Correlation is not causation, and it's hard to convince yourself that the choice of an hour a day versus four hours a day of television for a 1-year-old is a random choice. To be clear: four hours of screens a day for a 1-year-old will leave relatively little time for other things, so it is worth being intentional about how you use screen time. But this study shouldn't change how you think about that.

It's also worth noting that the researchers didn't differentiate between types of screen time. It's possible some types have a negative effect and some have a positive effect. A meta-analysis published last year, for instance, looked at 478 studies on small children and exposure to television and found watching TV linked to both positive and negative effects, depending on the type of programming that was viewed and the circumstances of that viewing.


FREE MARKETS

Did banks hand private financial data to the FBI without legal process? The House Judiciary Committee is currently investigating that question. But "there's no doubt about the threat to civil liberties posed by the government's leverage over the financial industry; that's long established," writes J.D. Tuccille. And while the current investigation is focused on whether banks were too quick to share data related to the January 6 riots, the larger problem needs to be fixed no matter what lawmakers discover in this instance.
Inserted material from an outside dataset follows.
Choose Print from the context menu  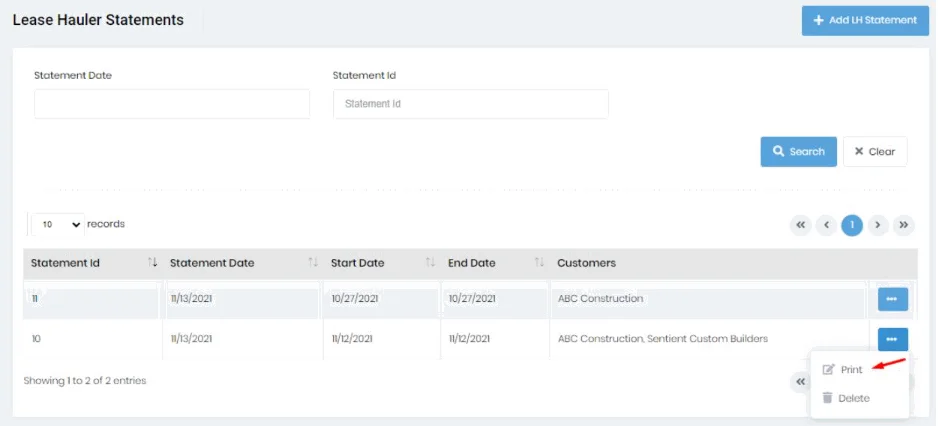tap(850, 370)
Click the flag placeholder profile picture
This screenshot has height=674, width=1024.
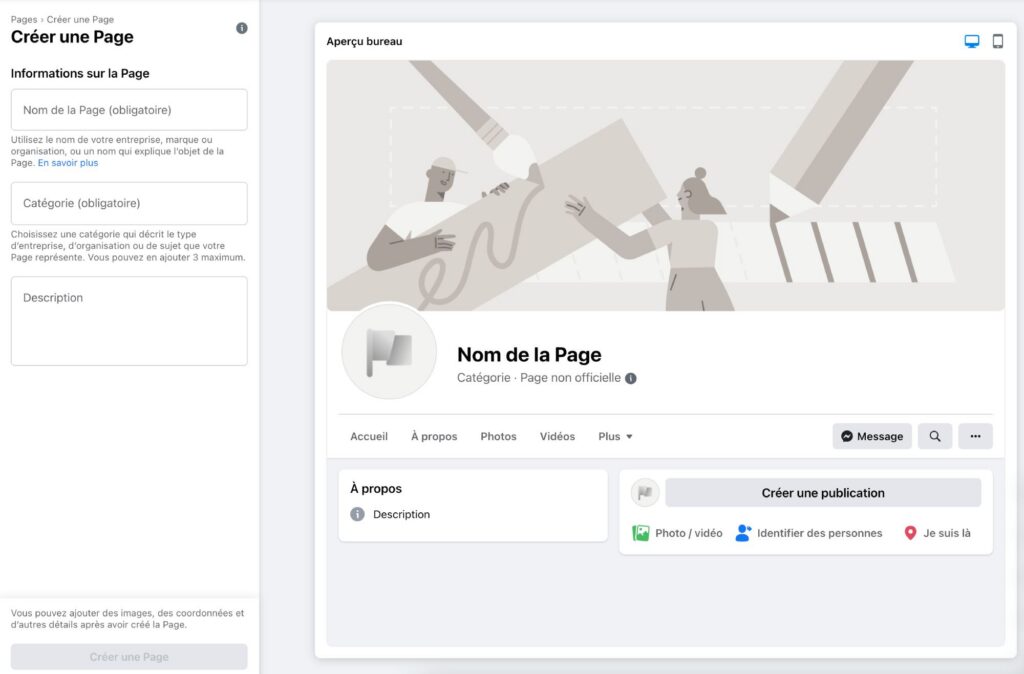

"Financial institutions have long operated as surveillance arms of the state, tracking transactions and movements, making assumptions about what they might mean, then turning that information over to government officials under regulatory pressure," notes Tuccille. The government exerts this pressure through customer due diligence rules, the Bank Secrecy Act, mandated suspicious activity reports, and the USA PATRIOT Act. The results have included the Obama-era Operation Chokepoint and the exclusion of sex workers from risk-averse banks and payment processors.

"Just as politicians have leaned on the tech sector to muzzle speech, they have long pressured banks to spy on customers and deny services to people whose existence offends officialdom," Tuccille points out.

Whether or not the House Judiciary Committee Chairman finds evidence of "a dangerous escalation in the abuse of government officials' leverage over the financial industry," this issue deserves as much attention as government pressure on tech platforms.